[DATA RECORDS]
--- START ---

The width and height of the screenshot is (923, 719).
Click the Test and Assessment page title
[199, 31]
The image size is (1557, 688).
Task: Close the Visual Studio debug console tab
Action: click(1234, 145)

--- END ---
--- START ---

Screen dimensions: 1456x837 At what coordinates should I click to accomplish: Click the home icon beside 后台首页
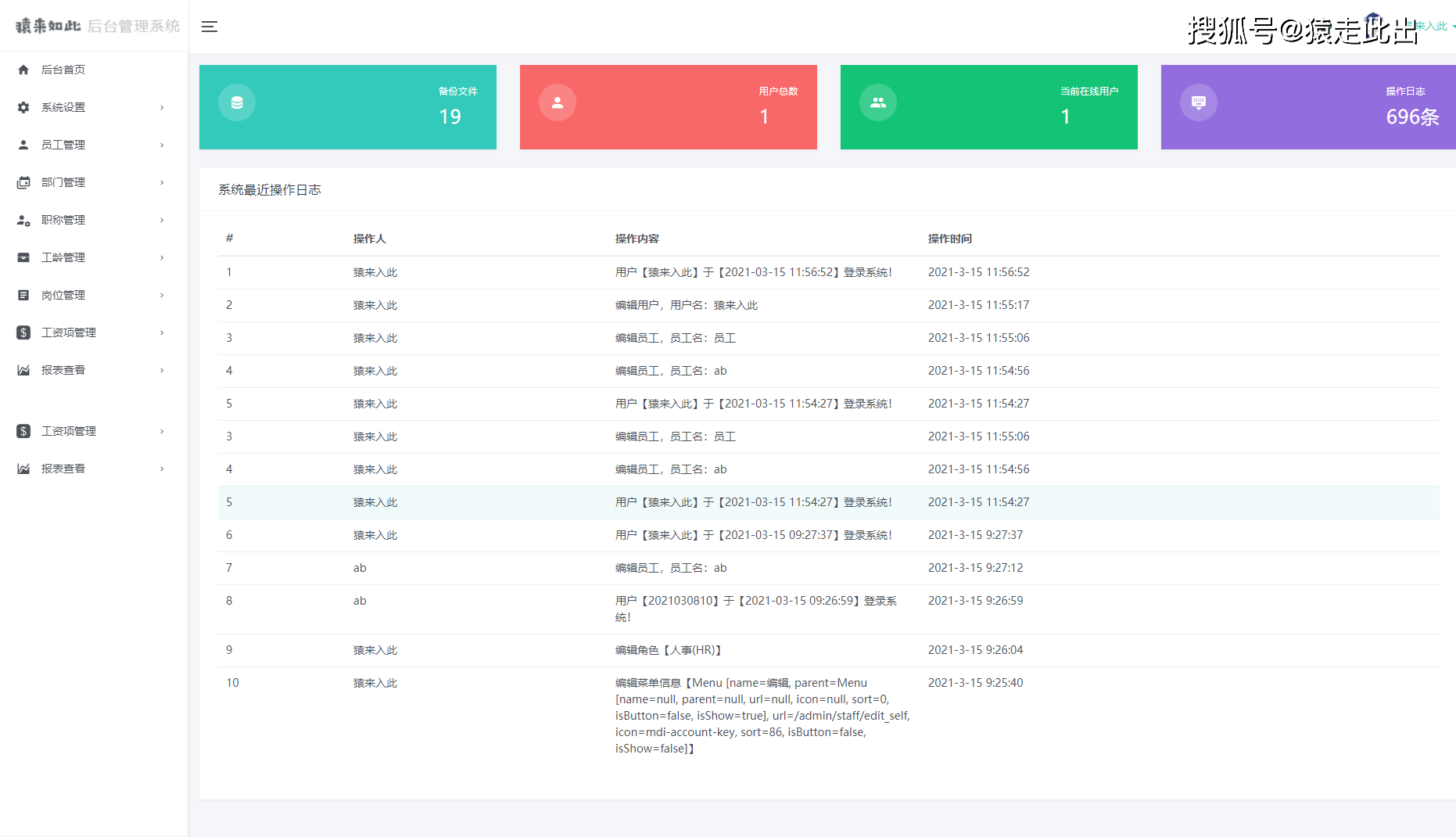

--- END ---
--- START ---

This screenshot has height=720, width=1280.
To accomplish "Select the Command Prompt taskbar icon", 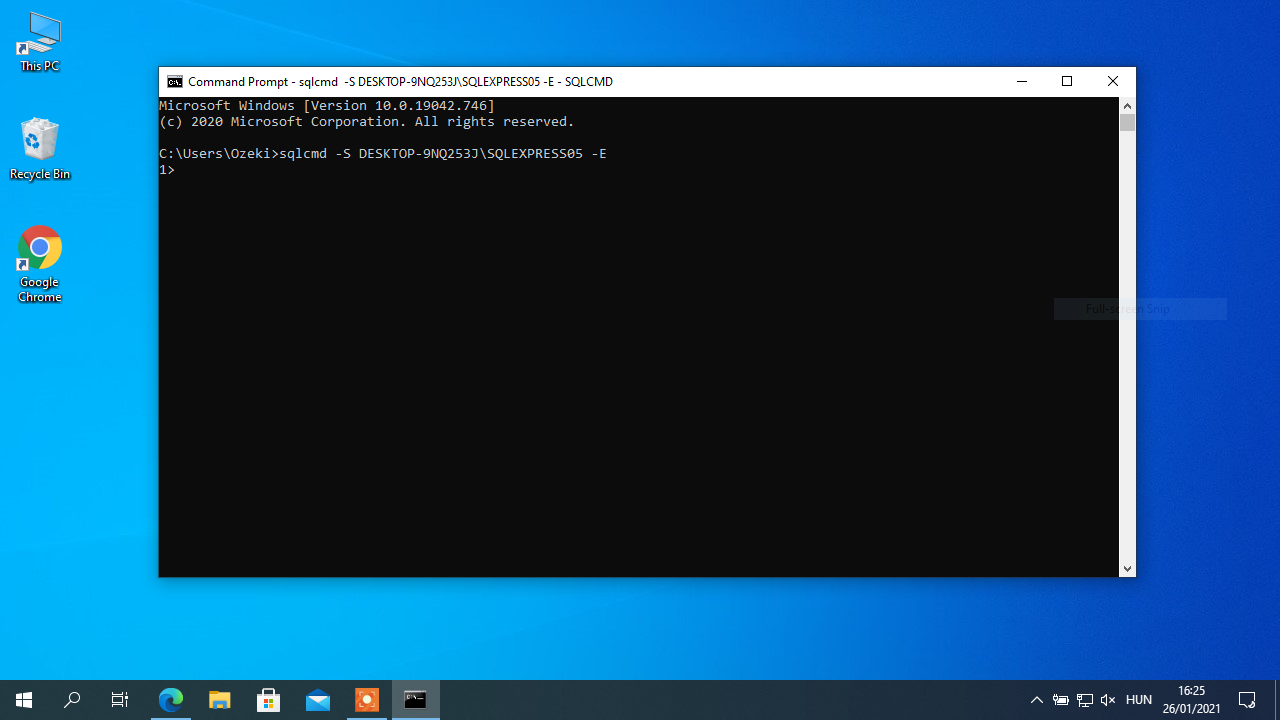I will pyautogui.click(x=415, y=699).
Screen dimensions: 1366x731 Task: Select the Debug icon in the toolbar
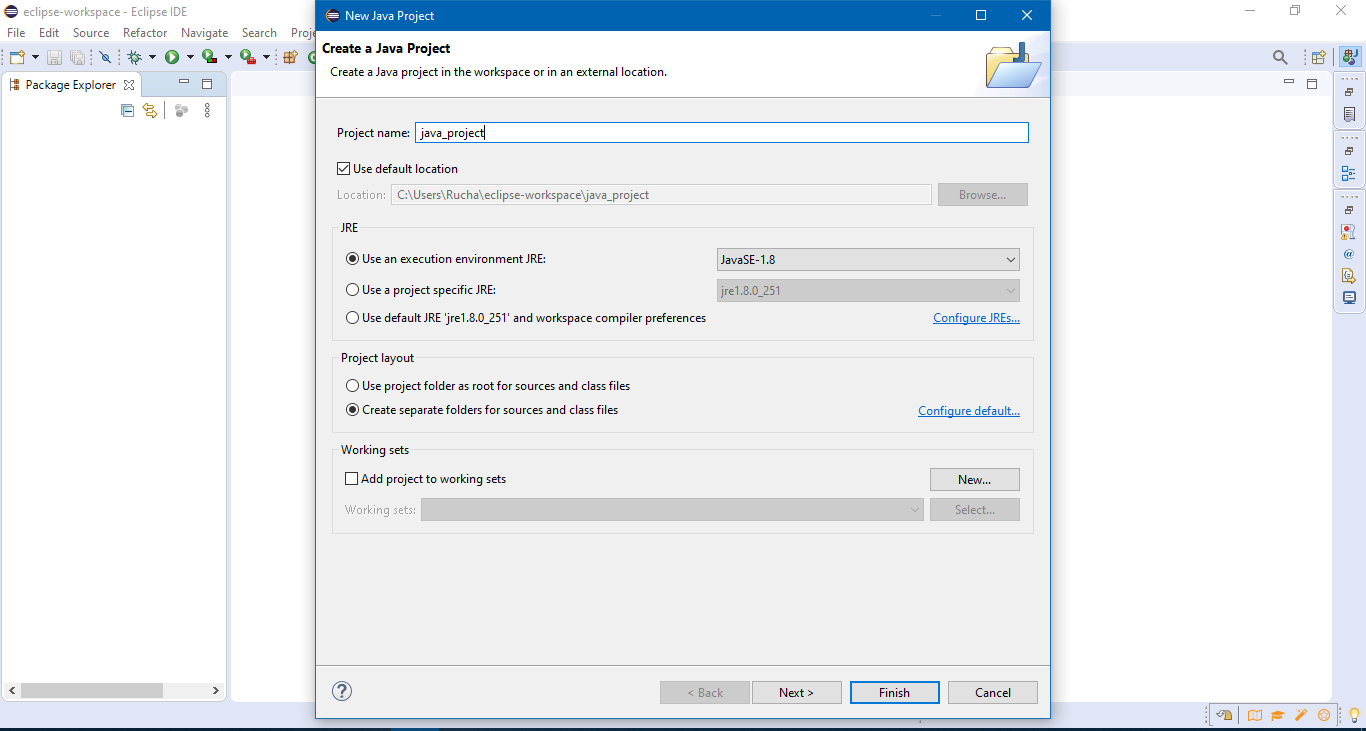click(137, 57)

--- END ---

[WHAT TO PRODUCE] Look through the entries above and say how many lines hold the word "width", giving the number alone.

[EXERCISE RESULT] 2